Though we're not in the midst of an actual wartime, it'd be fair to say we live in times of unprecedented upheaval. And it's all stoppable in an instant if people simply come to their senses.

Chances of it happening? I think zero.

So, constipation, a recap:

"irregular and infrequent or difficult purging of the symptoms of stress brought on by an information overload; can be a symptom of the obstruction of regular thought processes or a response to stimuli outside an individual's sphere of influence".

My sphere of influence?

Around 1680mm diameter.

Check please

Last weekend I acquiesced to the medical profession's demand that I acknowledge my age and attend a non-mandatory health check.

Non-mandatory in that I risked being removed from the surgery's register by dint of not attending it for over 5 years. Not at all to do with money, budgets, etc. No.

Yes.

I attended and had my lifestyle (sniggers, wishing I could afford one) dissected, my height and weight and blood pressure checked, and a sample of blood taken. As I left I was informed that if the blood sample yielded nothing untoward I could look forward to a reminder to visit again in five years.

Today I received a letter asking me to ring the surgery as there's a 'routine message on their screen'. That's it. Now I'm guessing my cholesterol is a bit high, as it was the last time it was checked, and high in common with most with my activity levels and dietary intake. But why not tell me in the letter, instead of wasting my time again?

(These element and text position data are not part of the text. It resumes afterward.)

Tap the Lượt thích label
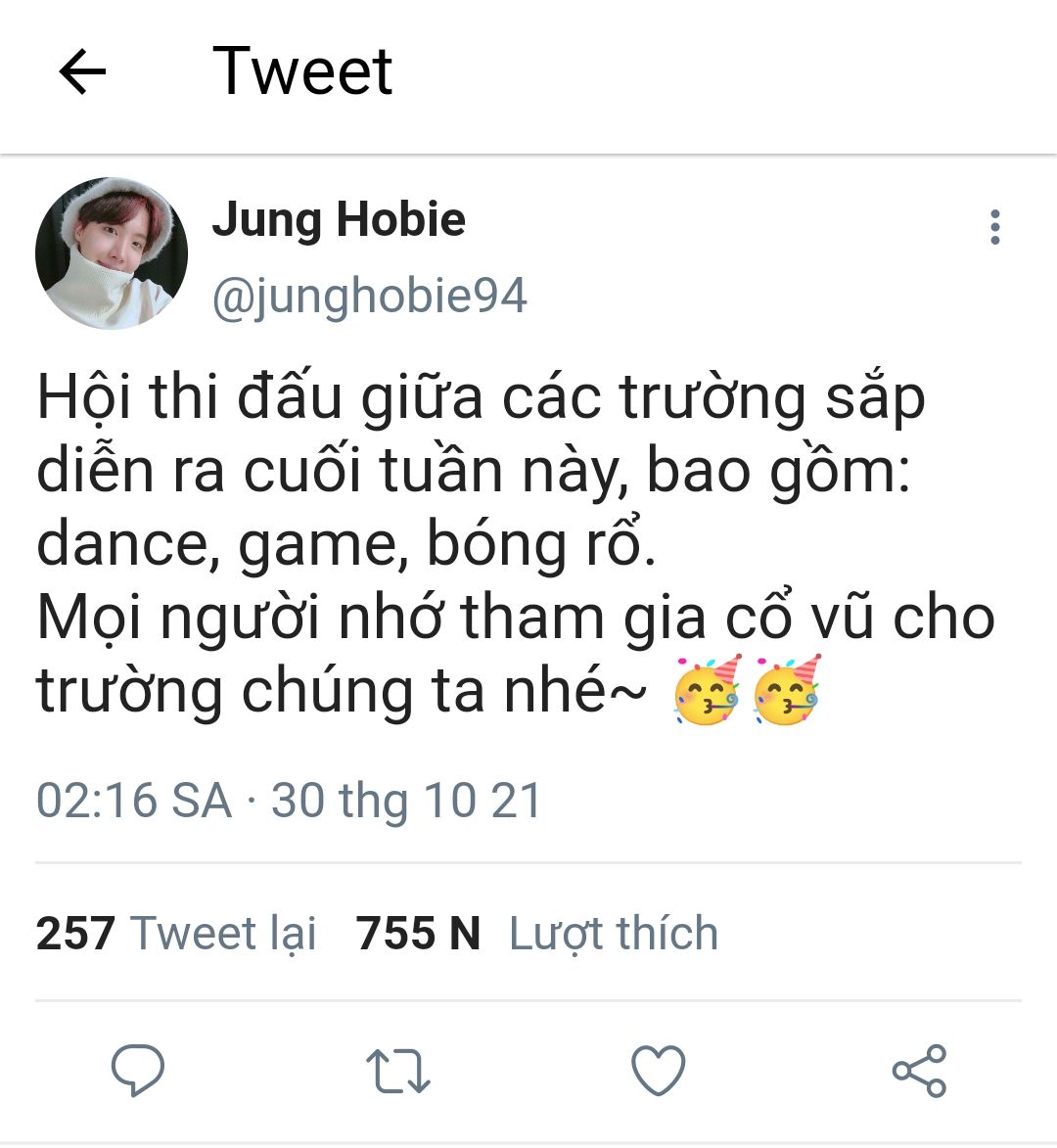 [614, 935]
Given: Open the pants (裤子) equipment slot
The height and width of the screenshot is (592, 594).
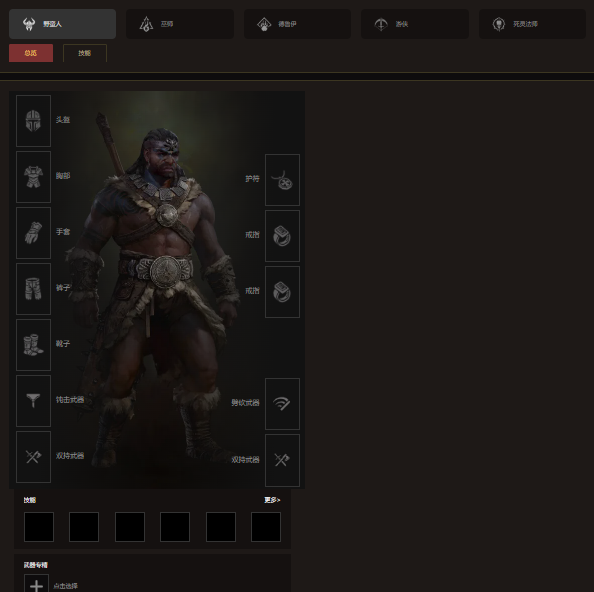Looking at the screenshot, I should click(33, 289).
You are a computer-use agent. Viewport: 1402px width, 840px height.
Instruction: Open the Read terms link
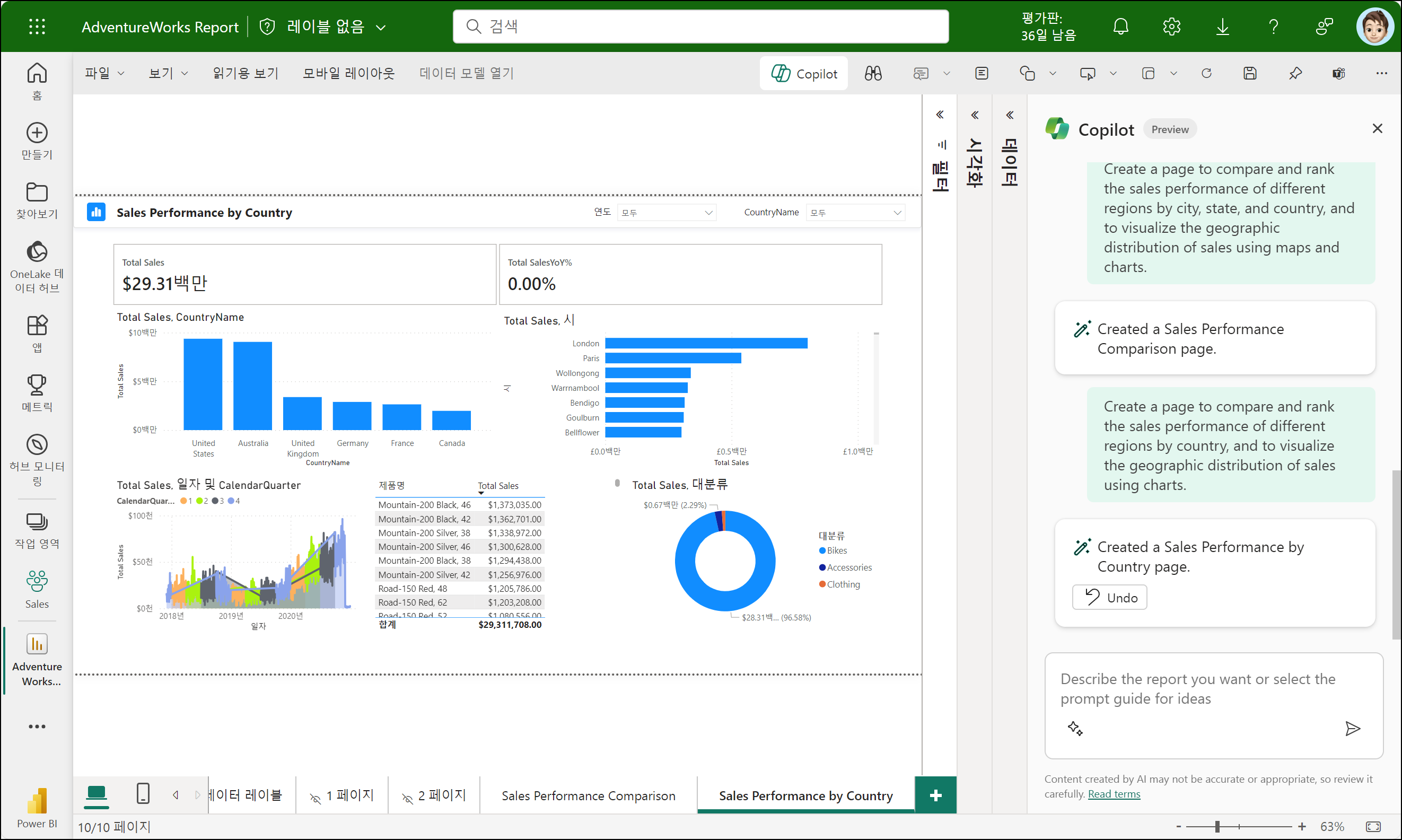coord(1114,794)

Sure I'm being ungrateful for the chance to improve my quality of life, or maybe increase the life expectancy itself. It just seems such a waste having me ring and speak to someone, i.e. not a doctor, but someone who I don't really want to know anything about my health. It's private matter between me and a doctor, right?

And anyone who reads this.

Anyway, one good thing to come out of this, the bathroom scales are indeed accurate, damnit; and I've lost a little weight in the months prior to #Movember 2016 – in which I'm not participating, at least not in the, blokish, laddish, growing face fuzz manner.

No, I'm starting in earnest the process of looking after myself.

Just like last year. Last year I lost a few pounds, from a weight at which I felt a little uncomfortable. A weight from which I'm only a few pounds down again now.

Ah well, onwards and upw, er… downwards!